PillsStatin cholesterol-lowering drugs are among the most widely prescribed drugs on the market. They are a top profit-maker for the pharmaceutical industry, in part due to relentless and highly successful direct-to-consumer advertising campaigns. But are these drugs really the best method for heart attack prevention? Evidence shows that not only is this treatment unnecessary for the majority of patients, but statins are also associated with an increased risk of kidney and liver failure, cataracts, muscle fatigue, diabetes and memory loss.[1]

A recent analysis of Australian data found that approximately 2.6 million Australians take statins and of that number, over-treatment of people at low risk is more common than under-treatment of people at high risk.[2]

With the revelation that cholesterol may not be the bad guy that Big Pharma has tried to create, many people are questioning why they should continue to take these drugs. Many experts now say that if high cholesterol is present with no other co-morbidities (like heart disease), taking statins is likely to do more harm than good.

The Dangers of Taking Statins.

In 2012, the US Food and Drug Administration (FDA) announced it would require additional warning labels for statins, one of which warned that statins may increase the risk of memory loss and confusion by creating a cholesterol deficiency. The brain needs cholesterol to manufacture new cells (neurons) that are critical for nervous system function, memory and cognition. Believe it or not, the brain is 70% fat, which makes a deficiency of cholesterol a serious problem.

Insufficient cholesterol results in the brain not having the raw materials it needs to make biochemicals critical for memory and cognitive function, including coenzyme Q10 and dolichols, the latter of which carry the genetic instructions from your DNA to help create specific proteins in your body that are crucial for cognitive function, emotions and mood.

High Cholesterol Levels May Be Protective.

Any discussion of statins would be incomplete without a discussion of cholesterol – the so called ‘villain’. The belief that high cholesterol levels will result in heart disease is not always correct. It is important to remember that it is not cholesterol that causes atherosclerosis and heart disease: it is the initial damage to the blood vessels that instigates the process. Cholesterol deposits are merely part of a repair process to blood vessels that are already damaged.

A recent scathing review of statin research, and the portrayal of cholesterol as an all round bad guy, clearly shows that much of the evidence for the prescription of statins is faulty, incomplete or misleading. The authors point out in their review:

“…We seem to have fallen into the marketing trap and ignored the niggling side effects with regard to the HMGCoA reductase inhibitors (statins). The only statin benefit that has actually been demonstrated is in middle-aged men with coronary heart disease. However, statins were not shown to best form of primary prevention… We are observing the revealing of the utmost medical tragedy of all time.[3]

The researchers also note that high cholesterol levels have been found to be protective in the elderly, not harmful as the drug companies would have us believe.

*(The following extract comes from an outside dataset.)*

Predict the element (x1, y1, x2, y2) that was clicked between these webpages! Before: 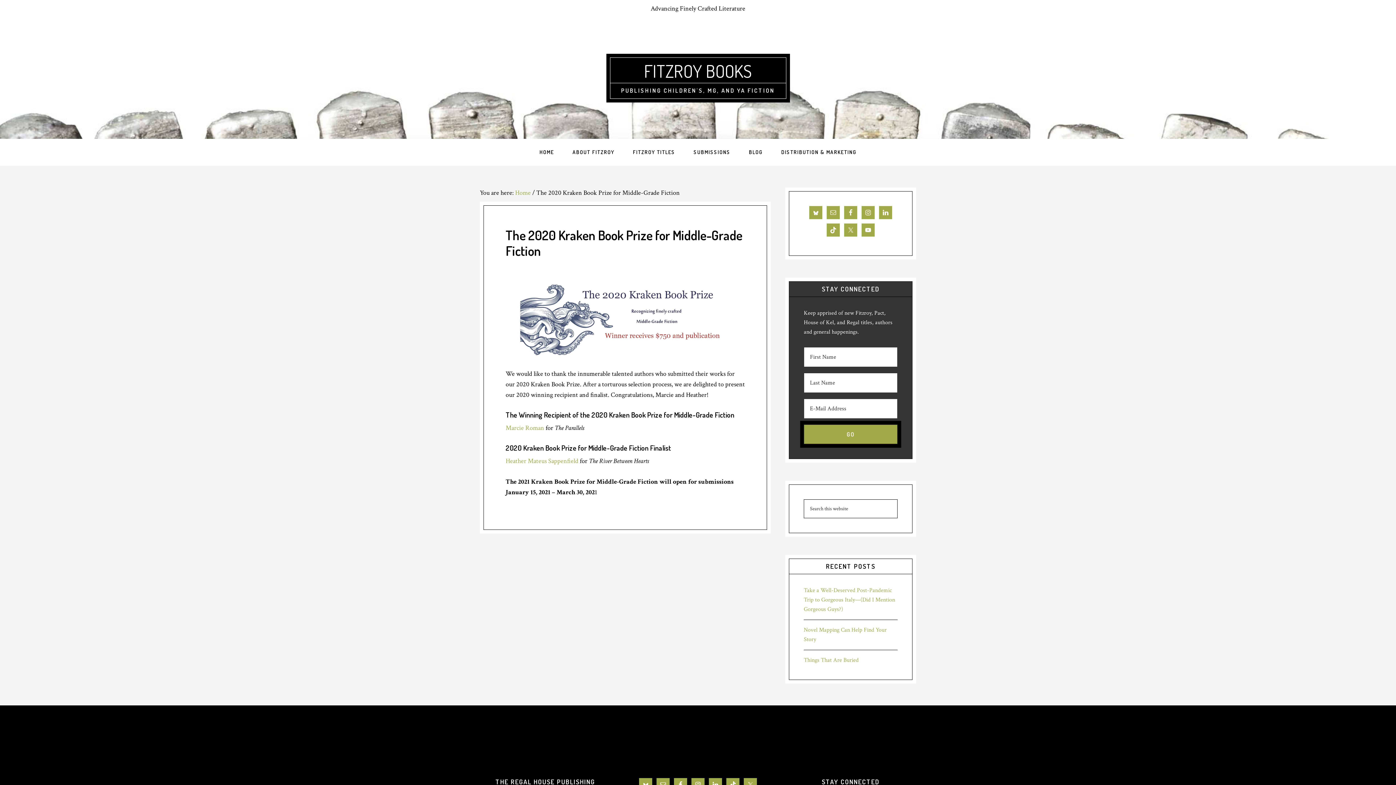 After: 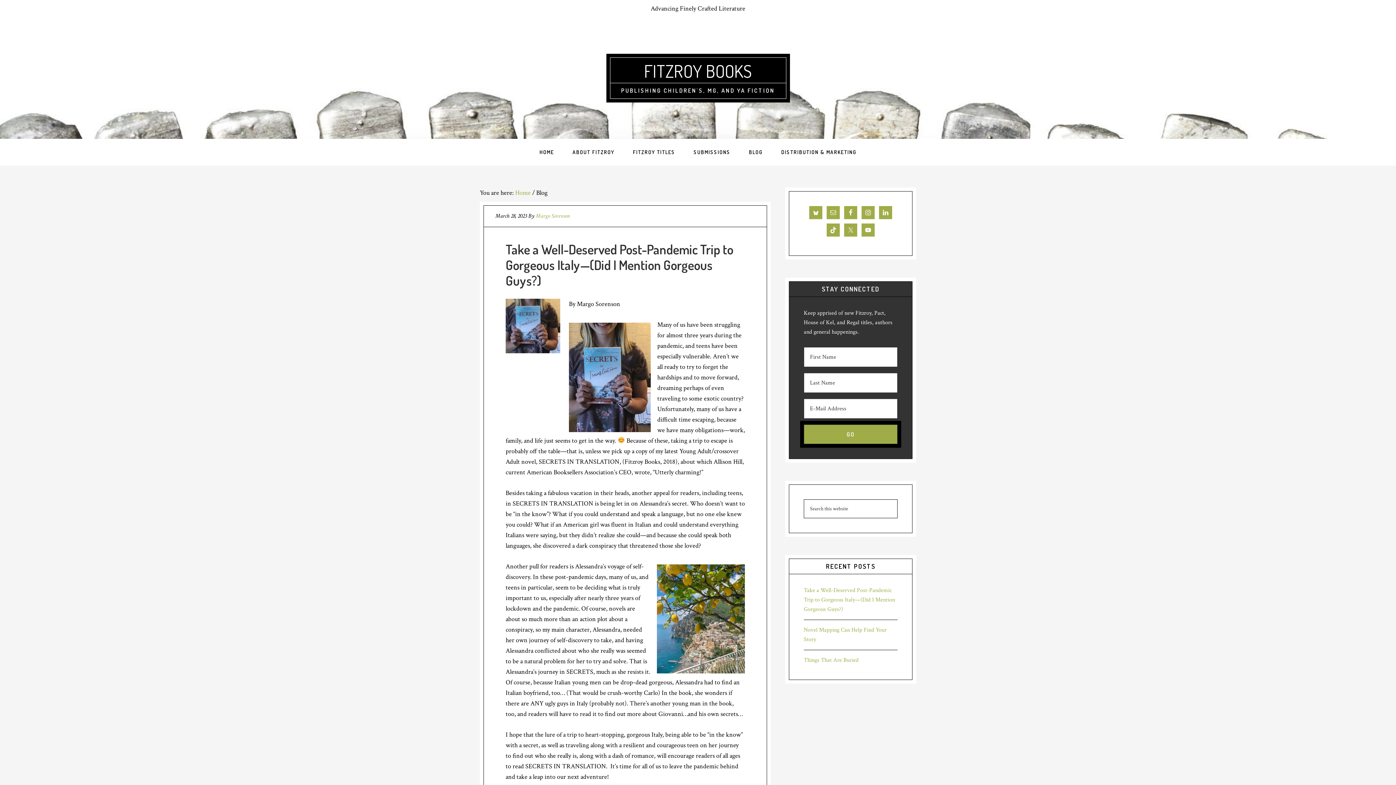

Once again, the focus needs to come back to prevention: avoid damaging the blood vessels in the first place. Trying to fix the problem after the damage has been done is problematic at best.

Getting back to basics is the best answer: healthy eating, adequate exercise, reduce stress, limit alcohol consumption and avoid toxins (this includes cigarette smoking). Keeping to these simple principles will promote overall vitality and wellness, and reduce the risk of developing cardiovascular disease.


[1] Navarese. E.P et al. Statins and Risk of New-Onset Diabetes Mellitus: is there a Rationale for Individualized Statin Therapy?. Am J Cardiovasc Drugs. 2013 Oct 31.

[3] Hymes, N. Sultan, S. The Ugly Side of Statins: Systemic Appraisal of the Un-known Unknowns. Open Journal of Endocrine and Metabolic Diseases, 2013, (3) 179-185.